* TASK DETAILS
All of the data below must be repeated exactly.

* DATASET RECORDS
..........

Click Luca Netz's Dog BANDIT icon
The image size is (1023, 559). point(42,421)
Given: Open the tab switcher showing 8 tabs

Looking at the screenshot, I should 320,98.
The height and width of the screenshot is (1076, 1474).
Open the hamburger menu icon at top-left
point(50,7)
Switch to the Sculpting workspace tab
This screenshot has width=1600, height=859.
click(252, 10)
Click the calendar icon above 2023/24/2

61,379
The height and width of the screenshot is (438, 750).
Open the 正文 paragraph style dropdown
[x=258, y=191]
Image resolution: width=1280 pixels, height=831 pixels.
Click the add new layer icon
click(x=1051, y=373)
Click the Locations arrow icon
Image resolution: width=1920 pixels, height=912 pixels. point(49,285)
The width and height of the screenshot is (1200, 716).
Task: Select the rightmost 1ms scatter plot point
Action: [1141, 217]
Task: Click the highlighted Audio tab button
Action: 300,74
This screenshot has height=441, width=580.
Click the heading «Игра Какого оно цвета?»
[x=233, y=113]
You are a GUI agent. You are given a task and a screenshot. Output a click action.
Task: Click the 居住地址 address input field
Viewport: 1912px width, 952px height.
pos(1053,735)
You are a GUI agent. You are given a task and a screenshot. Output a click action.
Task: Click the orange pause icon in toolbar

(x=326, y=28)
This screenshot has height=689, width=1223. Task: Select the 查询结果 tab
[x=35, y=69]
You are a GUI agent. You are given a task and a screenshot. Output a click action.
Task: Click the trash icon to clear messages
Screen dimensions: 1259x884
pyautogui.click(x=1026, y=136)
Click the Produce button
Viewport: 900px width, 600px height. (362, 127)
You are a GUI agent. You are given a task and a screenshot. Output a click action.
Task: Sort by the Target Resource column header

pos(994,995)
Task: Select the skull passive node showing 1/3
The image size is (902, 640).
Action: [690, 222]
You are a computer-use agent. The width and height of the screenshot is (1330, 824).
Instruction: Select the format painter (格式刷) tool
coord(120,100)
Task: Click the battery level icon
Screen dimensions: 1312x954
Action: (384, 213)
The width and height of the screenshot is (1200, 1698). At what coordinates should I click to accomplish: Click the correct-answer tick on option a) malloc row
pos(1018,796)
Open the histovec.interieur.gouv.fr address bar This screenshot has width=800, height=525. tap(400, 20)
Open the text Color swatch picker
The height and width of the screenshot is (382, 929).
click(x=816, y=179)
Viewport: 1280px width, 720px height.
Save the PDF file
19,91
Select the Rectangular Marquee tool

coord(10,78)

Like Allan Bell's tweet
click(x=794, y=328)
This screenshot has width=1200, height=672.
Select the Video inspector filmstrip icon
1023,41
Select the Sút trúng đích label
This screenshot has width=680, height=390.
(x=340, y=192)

..........

* TASK ANSWER
Click Luca Netz's Dog BANDIT icon
The image size is (1023, 559). point(42,421)
Given: Open the tab switcher showing 8 tabs

Looking at the screenshot, I should 320,98.
The height and width of the screenshot is (1076, 1474).
Open the hamburger menu icon at top-left
point(50,7)
Switch to the Sculpting workspace tab
This screenshot has width=1600, height=859.
click(252, 10)
Click the calendar icon above 2023/24/2

61,379
The height and width of the screenshot is (438, 750).
Open the 正文 paragraph style dropdown
[x=258, y=191]
Image resolution: width=1280 pixels, height=831 pixels.
Click the add new layer icon
click(x=1051, y=373)
Click the Locations arrow icon
Image resolution: width=1920 pixels, height=912 pixels. point(49,285)
The width and height of the screenshot is (1200, 716).
Task: Select the rightmost 1ms scatter plot point
Action: [1141, 217]
Task: Click the highlighted Audio tab button
Action: 300,74
This screenshot has height=441, width=580.
Click the heading «Игра Какого оно цвета?»
[x=233, y=113]
You are a GUI agent. You are given a task and a screenshot. Output a click action.
Task: Click the 居住地址 address input field
Viewport: 1912px width, 952px height.
pos(1053,735)
You are a GUI agent. You are given a task and a screenshot. Output a click action.
Task: Click the orange pause icon in toolbar

(x=326, y=28)
This screenshot has height=689, width=1223. Task: Select the 查询结果 tab
[x=35, y=69]
You are a GUI agent. You are given a task and a screenshot. Output a click action.
Task: Click the trash icon to clear messages
Screen dimensions: 1259x884
pyautogui.click(x=1026, y=136)
Click the Produce button
Viewport: 900px width, 600px height. (362, 127)
You are a GUI agent. You are given a task and a screenshot. Output a click action.
Task: Sort by the Target Resource column header

pos(994,995)
Task: Select the skull passive node showing 1/3
The image size is (902, 640).
Action: [690, 222]
You are a computer-use agent. The width and height of the screenshot is (1330, 824).
Instruction: Select the format painter (格式刷) tool
coord(120,100)
Task: Click the battery level icon
Screen dimensions: 1312x954
Action: (384, 213)
The width and height of the screenshot is (1200, 1698). At what coordinates should I click to accomplish: Click the correct-answer tick on option a) malloc row
pos(1018,796)
Open the histovec.interieur.gouv.fr address bar This screenshot has width=800, height=525. tap(400, 20)
Open the text Color swatch picker
The height and width of the screenshot is (382, 929).
click(x=816, y=179)
Viewport: 1280px width, 720px height.
Save the PDF file
19,91
Select the Rectangular Marquee tool

coord(10,78)

Like Allan Bell's tweet
click(x=794, y=328)
This screenshot has width=1200, height=672.
Select the Video inspector filmstrip icon
1023,41
Select the Sút trúng đích label
This screenshot has width=680, height=390.
(x=340, y=192)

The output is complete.